= Task description =
In this data, count the lines in which "field" appears and give only that number.

= Records provided =

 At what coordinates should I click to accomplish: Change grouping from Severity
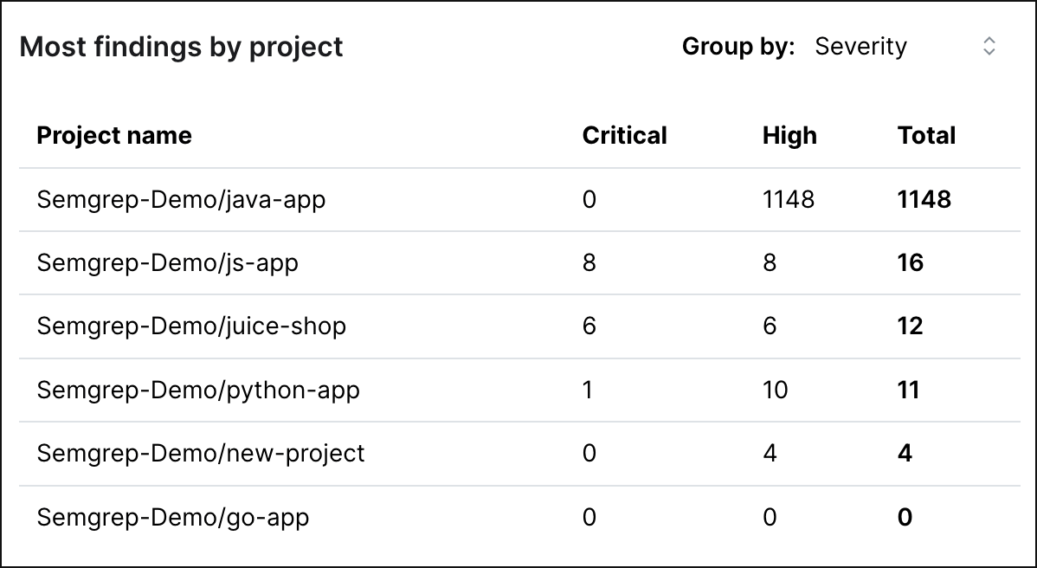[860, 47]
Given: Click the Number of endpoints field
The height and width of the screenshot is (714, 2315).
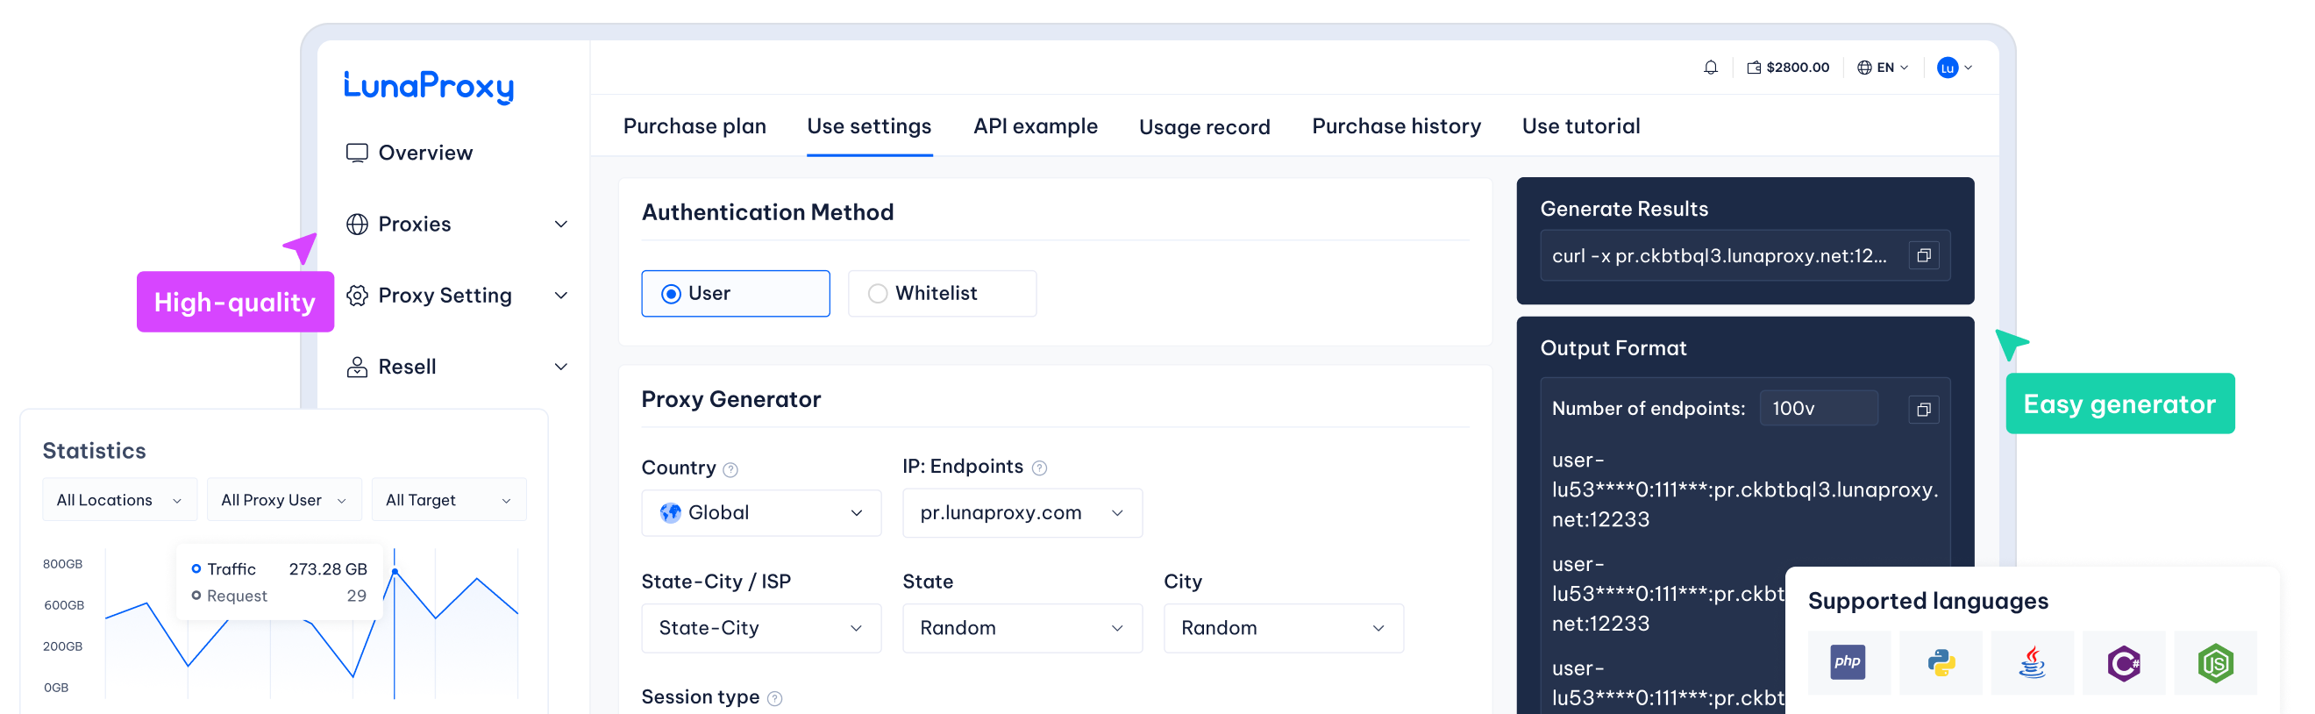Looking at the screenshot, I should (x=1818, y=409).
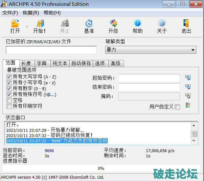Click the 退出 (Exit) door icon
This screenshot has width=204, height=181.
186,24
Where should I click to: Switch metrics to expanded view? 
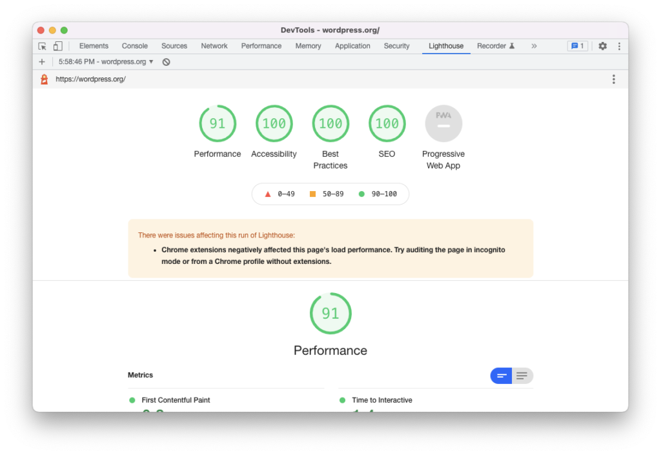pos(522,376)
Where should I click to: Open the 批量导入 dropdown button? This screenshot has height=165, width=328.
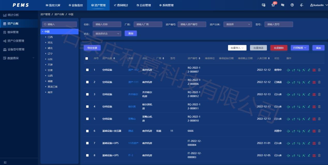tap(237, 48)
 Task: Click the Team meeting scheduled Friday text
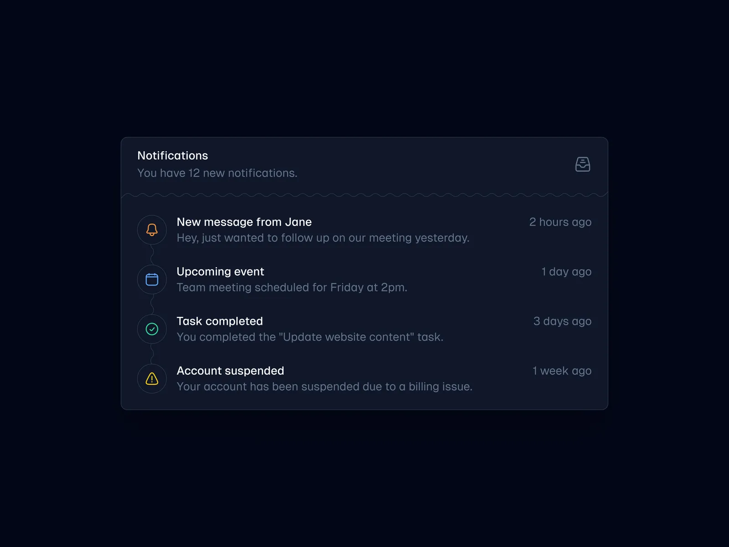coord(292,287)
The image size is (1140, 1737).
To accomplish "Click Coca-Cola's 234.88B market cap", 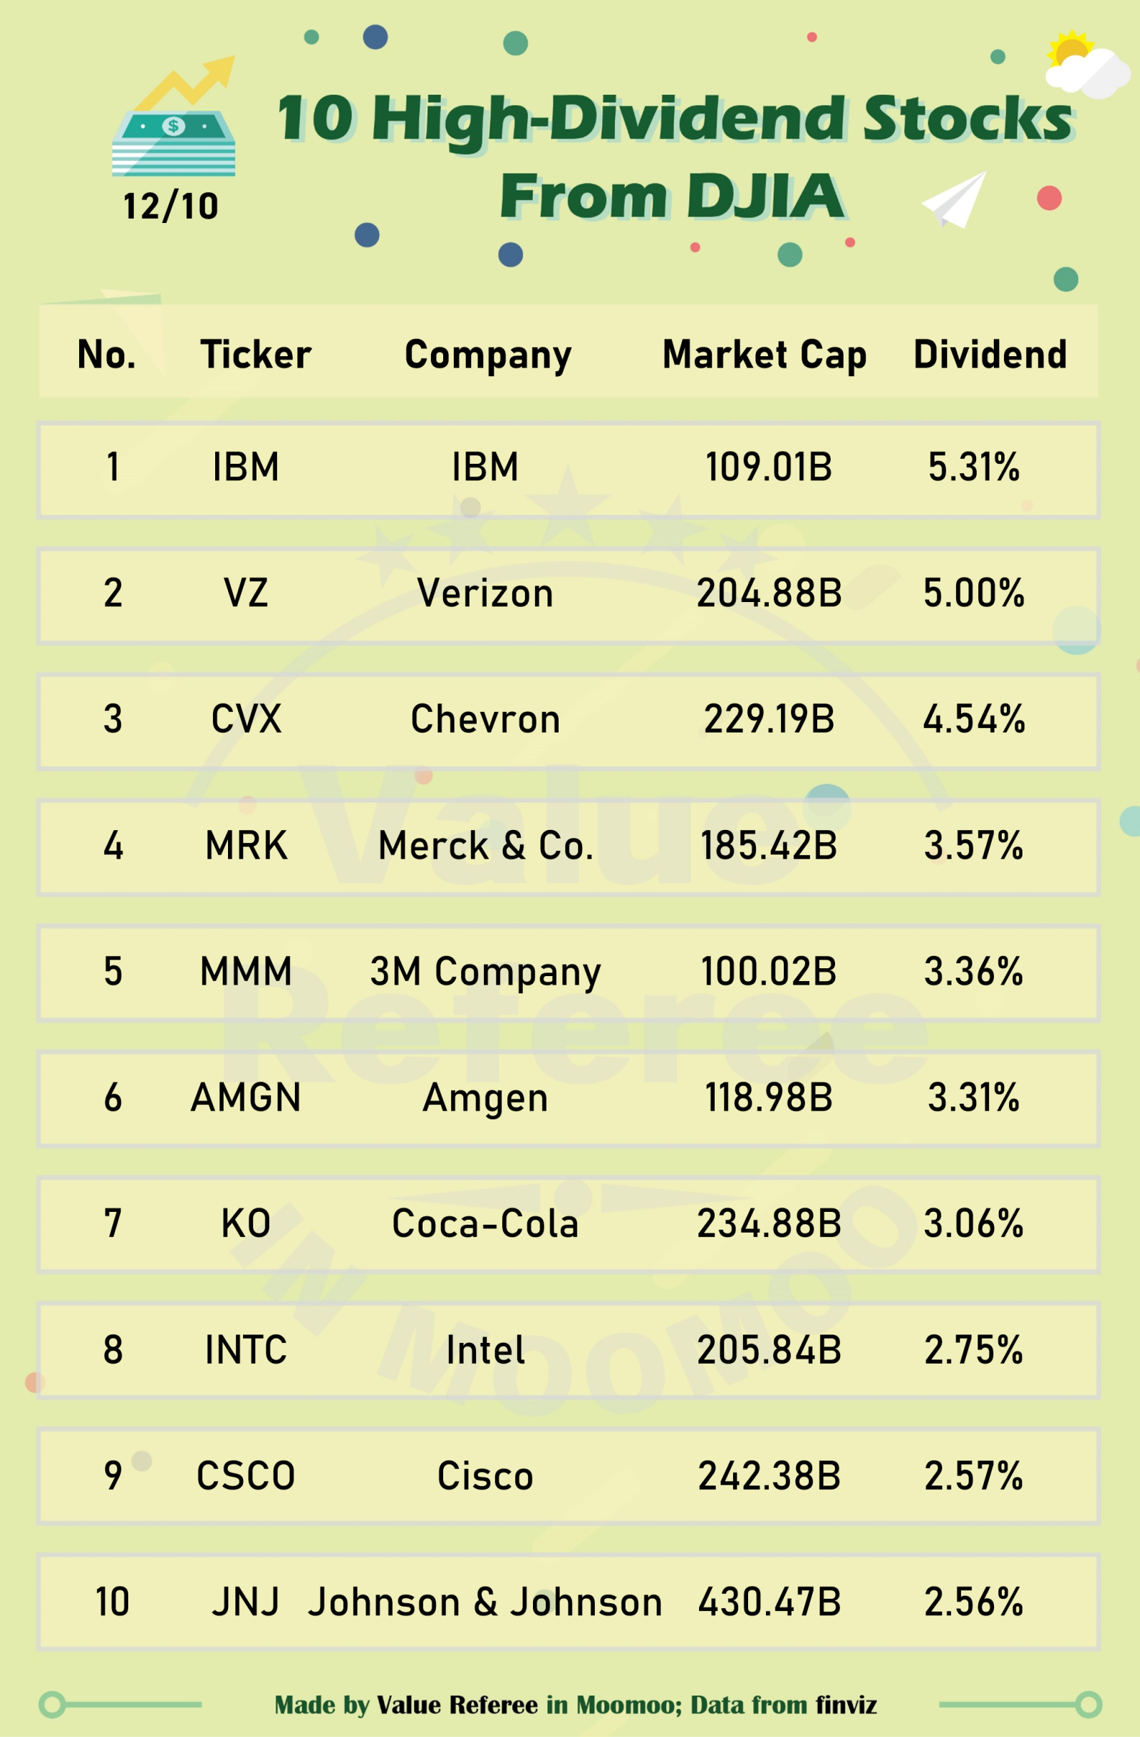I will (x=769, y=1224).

* * *

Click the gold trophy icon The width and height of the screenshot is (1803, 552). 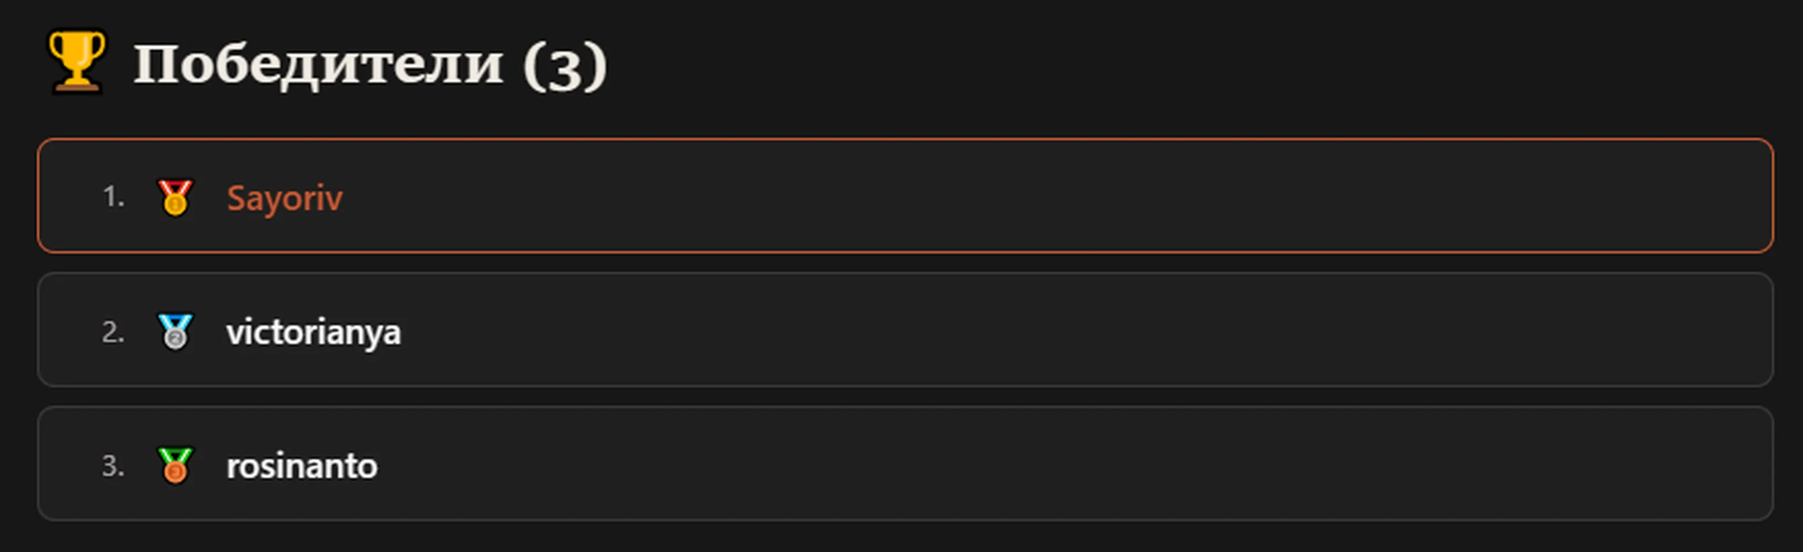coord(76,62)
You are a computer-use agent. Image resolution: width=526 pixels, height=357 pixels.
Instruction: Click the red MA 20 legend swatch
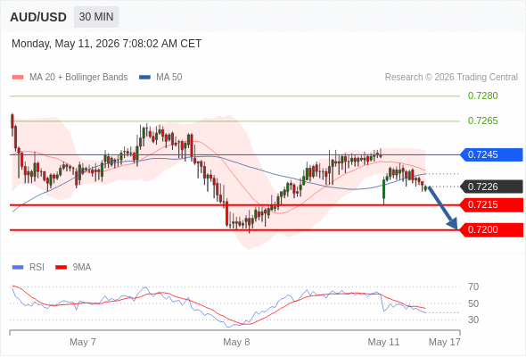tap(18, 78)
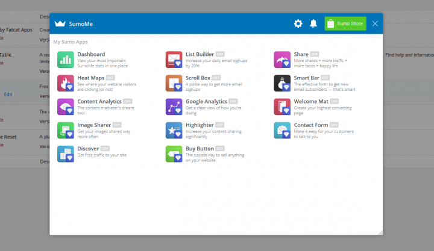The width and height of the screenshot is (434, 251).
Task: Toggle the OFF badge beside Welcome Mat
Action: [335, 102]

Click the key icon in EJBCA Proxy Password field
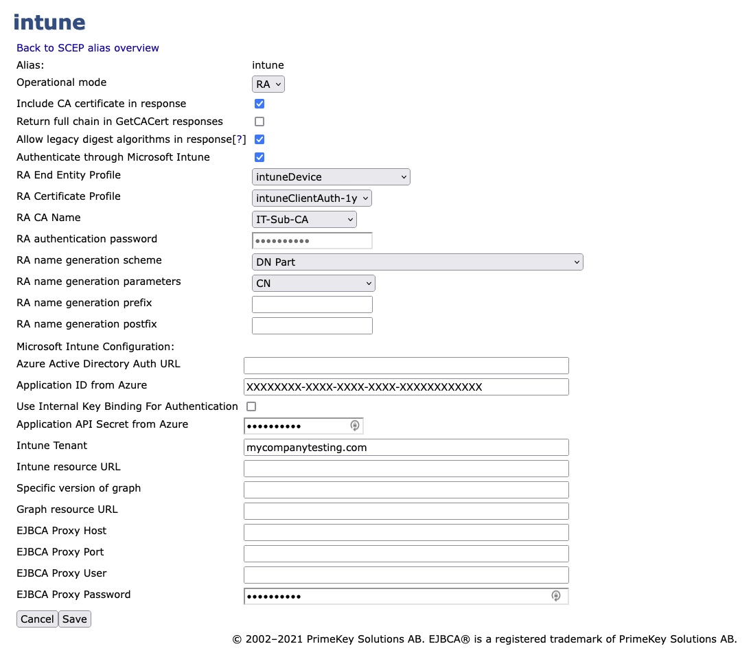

= Answer to this exercise =
2